The other approach treats the context built up in AI collaboration as infrastructure to be maintained. What I've been doing is structuring a project's rules, skills, memory, and principles into AI-consumable markdown files and keeping them in a monorepo. Every time an agent starts up, it doesn't read a blank slate. It reads several months of accumulated decisions, preferences, and judgment.
This gap widens over time. The ceiling on consumptive usage is the quality of a single-session prompt. The ceiling on investment-based usage is how much long-term semantic capital you can turn into an operating system that agents can call on. The former is linear. The latter compounds.
One layer above context organization, and even scarcer, is taste. AI can generate anything. But judging what's worth generating, which direction is right, what quality is "good enough": these aren't learnable from training data. Execution-layer ICs face replacement, the taste layer gets amplified. The stronger AI gets, the more leverage people with taste have, and the easier it is for people without taste to be replaced by AI's average output.
Distilling a project is easy. Writing a project's specs, processes, and decision logic into agent-readable documentation is something most people can do. Distilling a person is hard. Architecture taste, design instinct, judgment about what should and shouldn't be built: these things are difficult to fully capture in rules. They live in accumulated practice and show up as the ability to glance at something and know immediately whether it's right.

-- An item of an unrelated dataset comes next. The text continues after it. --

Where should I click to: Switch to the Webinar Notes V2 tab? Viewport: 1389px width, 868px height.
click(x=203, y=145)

This gives me a clearer priority for how to invest my time. Rather than spending more time learning new prompt techniques or chasing new models, I'd rather put energy into two things: structuring my existing experience and judgment into reusable context assets, and continuing to accumulate in real projects the taste that only comes from doing.

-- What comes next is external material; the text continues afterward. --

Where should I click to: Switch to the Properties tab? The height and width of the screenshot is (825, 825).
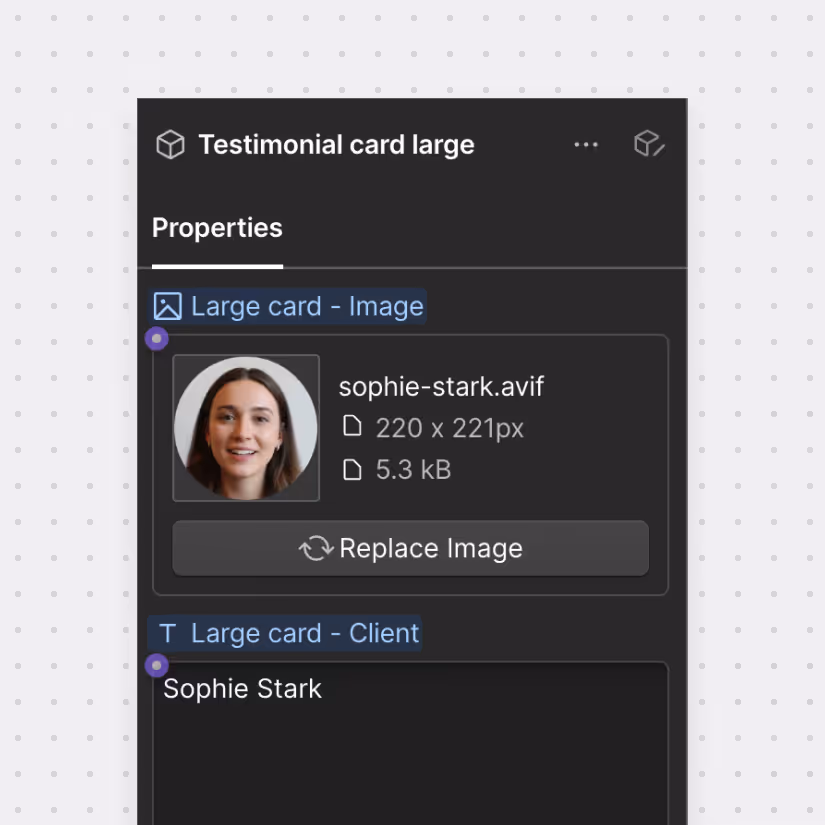[217, 228]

Software Engineering Is Transforming, Not Disappearing
A popular narrative says AI will make software engineering obsolete. My read is the opposite: AI makes the core problems of software engineering more important.
The reason is simple. Design patterns don't abstract functionality. They abstract change. Interface segregation, dependency injection, layered architecture: these don't solve "how do you write the code," they solve "how do you change the code when requirements shift." AI can generate an entire feature in one shot, but without proper isolation, the first modification scatters the problem across the whole codebase.

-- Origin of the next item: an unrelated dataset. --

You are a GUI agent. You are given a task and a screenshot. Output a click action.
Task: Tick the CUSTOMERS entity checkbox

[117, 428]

AI itself is also constrained by context window limits. Good isolation means each modification requires less context, so AI performs more consistently. Poor isolation means AI needs to understand the entire system to make a local change, and failure probability rises exponentially.
Good architecture used to keep human engineers from overworking. Now it keeps AI agents from making mistakes. The goal changed. The principles didn't.
If you push this thinking all the way, you arrive at an interesting place: building infrastructure for AI is essentially the compiler development of this era. Compiler authors never write application code. They write the infrastructure that lets others write code more effectively. Now that AI is increasingly taking on the application code role, the people designing constraints for AI, scaffolding it, building context infrastructure, are this era's compiler authors.
This analogy gives me a clear sense of positioning. I don't need to compete with AI on who writes code faster. That race is over. What I need to do is turn my judgment into infrastructure that AI can consume, so that AI runs better inside my boundaries than it does for anyone else.